## START Excerpt provided
Monday, February 13, 2017

PORTRAIT OF A VENETIAN PATRICIAN

Venetian Patrician

PORTRAIT OF A VENETIAN PATRICIAN
JACOPO TINTORETTO (1518-1594)

(Text and Picture Copyright in 1977 by the Memorial Art Gallery of the University of Rochester which is not responsible for this publication.)

The letter “M” which is seen on a shield displaying half a crest permits the assumption that the name of the sitter is Marcello, possibly Jacopo Marcello, a member of the magistrature but not a procurator ( as has been proposed), and one of those responsible for the redecoration of the Great Council Hall after the fire of 1577.The older authorities gave this portrait to Jacopo Tintoretto, and the first to challenge this attribution was Paola Rossi, who ascribes it to the artist’s son Domenico and relates it the portrait of Giovanni Paola Contarini  in the Accademia , Venice (no. 1012) which was recorded by Boschini as being by Domenico when in the Procuratia de Supra. However, John H. Maxon considers it to be by Jacopo, dating from ca. 1550 and that the background and possibly the materials might be by an assistant. (68.97)

Thursday, February 9, 2017

PORTRAIT OF A BOY OF THE BRACCIFORTE FAMILY

PORTRAIT OF A BOY OF THE BRACCIFORTE FAMILY
Niccolo dell’Abbate, Italian, ca. 1512-1571
(Text and Picture Copyright, 1977 by the Memorial Art Gallery of the University of Rochester which is not responsible for this publication.)


Girolama Mazzola Bedoli
Susan E. Schilling pointed out that the gilded metal identifies the family of the sitter and that the allegorical winged figure with two long thin trumpets—a symbol of France—is a motif used by the artist on at least one other occasion is a design for a room decoration in France. The portrait was painted in Bologna, where the artist worked from 1547 to 1552. (76.13)

Saturday, February 4, 2017

THE JUDGEMENT OF THE EMPEROR OTHO III OF SAXONY
Franco-Flemish, ca 1495

(Text and Picture Copyright in 1977 by the Memorial Art Gallery of the University of Rochester which is not responsible for this publication.)

View Full Image
The Judgement of the Emperor Otho
The tapestry shows the Emperor Otho of Saxony judging his Queen, who is confronted by the widow of a count she had put to death because he had refrained from responding from her advances. This popular 12th century is related in the Pantheon by Godfrey of Viterbo, who served as chaplain to three Emperors. He states: “She (the Queen) fell desperately in love with a young count near Modena and promptly declared to him her feelings, for she was in such matters more inclined to ask others than to wait for others to ask her. The Count was as virtuous as he was handsome, and repelled all her offers. The Empress complained to her husband that the count had made love to her and Otho as a credulous man promptly had the alleged culprit’s head cut off! Godfrey of Viterbo continues by saying that the Empress was burned to death by Otho’s orders. These events took place about the end of the 10th Century. (30.1)



Thursday, February 2, 2017

PORTRAITS OF JOHANNES IV AND SIGISMUND

                                    PORTRAITS OF JOHANNES IV AND SIGISMUND, DUKES OF BAVARIA
GERMAN, SWABIAN, CA. 1470
THE VERSO CONTAINS VERSES IN GERMAN AND LATIN
From a manuscript, “Reim-Chronic”
## END Excerpt provided
## START Data provided
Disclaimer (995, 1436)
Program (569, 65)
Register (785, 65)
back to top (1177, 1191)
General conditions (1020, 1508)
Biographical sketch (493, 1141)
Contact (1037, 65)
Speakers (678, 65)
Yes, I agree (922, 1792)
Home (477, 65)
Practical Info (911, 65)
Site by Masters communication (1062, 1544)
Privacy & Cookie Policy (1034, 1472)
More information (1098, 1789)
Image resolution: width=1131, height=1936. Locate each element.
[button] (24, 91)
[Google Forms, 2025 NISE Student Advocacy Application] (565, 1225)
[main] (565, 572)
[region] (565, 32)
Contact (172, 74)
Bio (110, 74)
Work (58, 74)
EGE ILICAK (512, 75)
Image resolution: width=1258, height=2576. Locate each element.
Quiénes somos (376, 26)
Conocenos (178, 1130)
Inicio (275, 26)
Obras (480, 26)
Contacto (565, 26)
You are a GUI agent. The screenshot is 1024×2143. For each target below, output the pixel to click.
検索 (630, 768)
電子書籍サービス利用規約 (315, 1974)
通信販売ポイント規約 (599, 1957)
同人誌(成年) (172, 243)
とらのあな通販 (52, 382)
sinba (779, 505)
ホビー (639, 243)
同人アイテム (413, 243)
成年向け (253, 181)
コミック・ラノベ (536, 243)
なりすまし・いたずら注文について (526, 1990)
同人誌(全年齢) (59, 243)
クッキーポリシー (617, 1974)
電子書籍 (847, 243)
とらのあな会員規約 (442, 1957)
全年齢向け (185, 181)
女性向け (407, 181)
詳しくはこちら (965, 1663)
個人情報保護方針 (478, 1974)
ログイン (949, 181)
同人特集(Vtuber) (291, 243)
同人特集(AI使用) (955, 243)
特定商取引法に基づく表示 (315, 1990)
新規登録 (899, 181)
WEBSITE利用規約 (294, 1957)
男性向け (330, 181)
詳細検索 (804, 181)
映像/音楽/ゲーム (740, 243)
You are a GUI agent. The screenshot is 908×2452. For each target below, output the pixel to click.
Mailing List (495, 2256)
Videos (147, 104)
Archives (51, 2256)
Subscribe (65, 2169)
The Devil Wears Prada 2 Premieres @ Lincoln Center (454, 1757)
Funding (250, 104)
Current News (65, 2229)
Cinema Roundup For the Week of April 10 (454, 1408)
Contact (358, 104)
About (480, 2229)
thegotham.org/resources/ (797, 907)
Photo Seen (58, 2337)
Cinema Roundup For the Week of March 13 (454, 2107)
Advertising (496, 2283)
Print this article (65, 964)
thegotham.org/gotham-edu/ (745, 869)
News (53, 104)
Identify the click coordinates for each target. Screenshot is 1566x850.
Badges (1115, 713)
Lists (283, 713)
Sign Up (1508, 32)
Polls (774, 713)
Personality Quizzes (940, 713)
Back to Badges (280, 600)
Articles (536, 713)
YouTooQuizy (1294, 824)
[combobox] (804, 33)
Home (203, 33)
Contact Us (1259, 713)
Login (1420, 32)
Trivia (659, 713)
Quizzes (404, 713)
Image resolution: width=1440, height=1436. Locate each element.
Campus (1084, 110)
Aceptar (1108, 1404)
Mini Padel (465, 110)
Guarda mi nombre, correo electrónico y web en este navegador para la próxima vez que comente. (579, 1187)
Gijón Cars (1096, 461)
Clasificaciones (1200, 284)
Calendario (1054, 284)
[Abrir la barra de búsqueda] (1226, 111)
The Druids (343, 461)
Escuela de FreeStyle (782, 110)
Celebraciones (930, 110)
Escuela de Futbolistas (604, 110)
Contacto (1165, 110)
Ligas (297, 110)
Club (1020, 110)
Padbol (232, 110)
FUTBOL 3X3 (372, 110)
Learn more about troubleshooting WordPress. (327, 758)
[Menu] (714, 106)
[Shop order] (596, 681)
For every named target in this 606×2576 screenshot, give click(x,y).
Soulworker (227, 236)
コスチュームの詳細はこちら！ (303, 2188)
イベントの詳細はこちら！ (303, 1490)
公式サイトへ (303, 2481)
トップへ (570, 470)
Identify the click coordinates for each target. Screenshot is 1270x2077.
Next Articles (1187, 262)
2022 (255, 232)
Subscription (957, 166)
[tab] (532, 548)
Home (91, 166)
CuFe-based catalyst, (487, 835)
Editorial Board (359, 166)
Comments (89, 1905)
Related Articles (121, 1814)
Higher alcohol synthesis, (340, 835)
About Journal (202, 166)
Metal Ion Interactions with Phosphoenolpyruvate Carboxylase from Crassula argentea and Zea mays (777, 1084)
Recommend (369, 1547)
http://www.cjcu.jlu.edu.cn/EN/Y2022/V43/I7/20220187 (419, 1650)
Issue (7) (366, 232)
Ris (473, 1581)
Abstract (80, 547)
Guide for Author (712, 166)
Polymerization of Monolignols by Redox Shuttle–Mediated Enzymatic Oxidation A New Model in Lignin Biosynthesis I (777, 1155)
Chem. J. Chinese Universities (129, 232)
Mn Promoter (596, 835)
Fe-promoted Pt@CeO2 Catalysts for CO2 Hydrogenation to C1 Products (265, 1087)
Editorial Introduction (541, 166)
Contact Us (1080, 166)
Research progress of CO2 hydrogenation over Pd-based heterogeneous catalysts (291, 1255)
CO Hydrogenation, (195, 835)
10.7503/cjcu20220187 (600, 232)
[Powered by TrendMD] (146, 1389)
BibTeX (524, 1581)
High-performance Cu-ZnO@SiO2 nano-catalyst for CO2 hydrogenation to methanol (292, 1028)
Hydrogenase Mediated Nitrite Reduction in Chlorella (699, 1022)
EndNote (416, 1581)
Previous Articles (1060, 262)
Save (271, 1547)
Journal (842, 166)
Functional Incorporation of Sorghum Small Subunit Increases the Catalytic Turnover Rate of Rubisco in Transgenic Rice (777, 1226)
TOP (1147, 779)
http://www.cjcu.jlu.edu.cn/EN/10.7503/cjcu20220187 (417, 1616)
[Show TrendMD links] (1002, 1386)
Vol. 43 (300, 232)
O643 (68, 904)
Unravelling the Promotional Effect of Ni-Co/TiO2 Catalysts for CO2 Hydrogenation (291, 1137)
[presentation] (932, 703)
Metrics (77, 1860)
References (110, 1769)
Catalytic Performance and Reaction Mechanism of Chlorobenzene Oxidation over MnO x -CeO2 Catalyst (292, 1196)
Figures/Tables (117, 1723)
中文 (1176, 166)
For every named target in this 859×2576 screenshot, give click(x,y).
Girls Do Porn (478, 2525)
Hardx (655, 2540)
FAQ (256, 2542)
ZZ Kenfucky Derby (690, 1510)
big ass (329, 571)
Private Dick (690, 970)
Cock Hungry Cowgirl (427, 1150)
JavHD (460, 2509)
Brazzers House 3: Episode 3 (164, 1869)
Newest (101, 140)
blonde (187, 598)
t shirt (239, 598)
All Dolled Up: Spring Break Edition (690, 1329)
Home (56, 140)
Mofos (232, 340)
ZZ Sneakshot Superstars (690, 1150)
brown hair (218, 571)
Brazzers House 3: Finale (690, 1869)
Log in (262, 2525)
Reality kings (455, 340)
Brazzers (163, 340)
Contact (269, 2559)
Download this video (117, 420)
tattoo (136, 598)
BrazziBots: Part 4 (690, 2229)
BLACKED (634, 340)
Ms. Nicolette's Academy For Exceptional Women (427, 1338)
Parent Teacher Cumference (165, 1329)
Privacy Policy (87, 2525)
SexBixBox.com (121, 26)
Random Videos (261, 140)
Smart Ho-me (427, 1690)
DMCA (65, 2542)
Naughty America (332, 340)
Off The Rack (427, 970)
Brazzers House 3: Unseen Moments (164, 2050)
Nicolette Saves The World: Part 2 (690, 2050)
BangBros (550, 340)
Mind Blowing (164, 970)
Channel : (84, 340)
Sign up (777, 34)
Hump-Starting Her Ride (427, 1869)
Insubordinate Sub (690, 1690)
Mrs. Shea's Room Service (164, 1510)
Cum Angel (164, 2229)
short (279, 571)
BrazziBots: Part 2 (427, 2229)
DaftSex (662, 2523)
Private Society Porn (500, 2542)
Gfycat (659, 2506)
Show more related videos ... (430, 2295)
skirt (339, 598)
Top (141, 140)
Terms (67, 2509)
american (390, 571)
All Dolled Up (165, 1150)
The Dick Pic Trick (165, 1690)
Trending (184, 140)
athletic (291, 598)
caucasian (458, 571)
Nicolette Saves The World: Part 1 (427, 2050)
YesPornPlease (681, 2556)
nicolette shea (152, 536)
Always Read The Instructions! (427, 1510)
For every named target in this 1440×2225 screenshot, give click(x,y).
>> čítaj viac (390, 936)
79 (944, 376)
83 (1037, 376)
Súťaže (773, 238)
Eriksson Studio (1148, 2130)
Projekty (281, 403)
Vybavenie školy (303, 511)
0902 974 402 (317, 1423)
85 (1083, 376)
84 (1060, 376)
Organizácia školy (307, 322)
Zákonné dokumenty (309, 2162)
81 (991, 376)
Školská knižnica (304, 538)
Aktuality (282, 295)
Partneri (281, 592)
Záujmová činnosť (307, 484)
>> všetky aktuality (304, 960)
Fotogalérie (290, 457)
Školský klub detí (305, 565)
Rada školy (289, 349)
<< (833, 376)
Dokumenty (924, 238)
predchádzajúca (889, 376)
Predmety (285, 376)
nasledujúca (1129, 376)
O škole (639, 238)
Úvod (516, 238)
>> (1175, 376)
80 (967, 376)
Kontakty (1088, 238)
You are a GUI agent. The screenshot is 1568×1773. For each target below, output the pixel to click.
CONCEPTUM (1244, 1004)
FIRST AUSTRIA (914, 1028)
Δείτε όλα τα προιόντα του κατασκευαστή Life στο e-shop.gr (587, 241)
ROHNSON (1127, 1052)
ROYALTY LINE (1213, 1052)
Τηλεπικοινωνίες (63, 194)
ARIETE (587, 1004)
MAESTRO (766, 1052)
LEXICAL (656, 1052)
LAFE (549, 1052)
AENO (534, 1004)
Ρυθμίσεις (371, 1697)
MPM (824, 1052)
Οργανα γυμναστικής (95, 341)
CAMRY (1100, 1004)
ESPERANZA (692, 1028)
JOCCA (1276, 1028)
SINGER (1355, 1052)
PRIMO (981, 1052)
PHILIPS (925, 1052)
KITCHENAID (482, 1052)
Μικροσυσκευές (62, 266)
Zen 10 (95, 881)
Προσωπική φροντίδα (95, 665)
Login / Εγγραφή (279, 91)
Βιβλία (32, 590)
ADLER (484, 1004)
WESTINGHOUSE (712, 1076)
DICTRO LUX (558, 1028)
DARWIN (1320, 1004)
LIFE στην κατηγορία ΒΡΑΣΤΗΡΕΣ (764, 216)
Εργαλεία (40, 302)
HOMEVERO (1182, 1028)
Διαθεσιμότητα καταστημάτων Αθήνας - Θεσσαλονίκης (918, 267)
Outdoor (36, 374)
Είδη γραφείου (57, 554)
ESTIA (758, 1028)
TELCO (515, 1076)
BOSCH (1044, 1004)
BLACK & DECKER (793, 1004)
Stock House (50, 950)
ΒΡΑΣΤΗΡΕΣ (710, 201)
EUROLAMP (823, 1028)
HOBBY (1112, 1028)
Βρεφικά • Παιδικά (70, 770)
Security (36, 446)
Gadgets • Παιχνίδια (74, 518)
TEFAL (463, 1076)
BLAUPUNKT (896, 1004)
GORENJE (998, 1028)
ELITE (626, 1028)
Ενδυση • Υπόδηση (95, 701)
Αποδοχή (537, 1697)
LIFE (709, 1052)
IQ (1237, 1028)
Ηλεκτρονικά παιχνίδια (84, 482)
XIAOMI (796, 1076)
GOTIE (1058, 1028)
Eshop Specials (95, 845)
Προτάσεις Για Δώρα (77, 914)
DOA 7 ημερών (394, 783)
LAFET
## END Data provided
Required work:
(1) In the art gallery posts, who was the first to challenge the attribution of the Venetian patrician portrait to Jacopo Tintoretto?
(2) Rewrite the part of the art gallery posts starting with "Girolama Mazzola Bedoli" and going on through "to 1552. (76.13)", changing "Bologna" to "Ferrara".

Responses for each task:
(1) Paola Rossi

(2)
Girolama Mazzola Bedoli
Susan E. Schilling pointed out that the gilded metal identifies the family of the sitter and that the allegorical winged figure with two long thin trumpets—a symbol of France—is a motif used by the artist on at least one other occasion is a design for a room decoration in France. The portrait was painted in Ferrara, where the artist worked from 1547 to 1552. (76.13)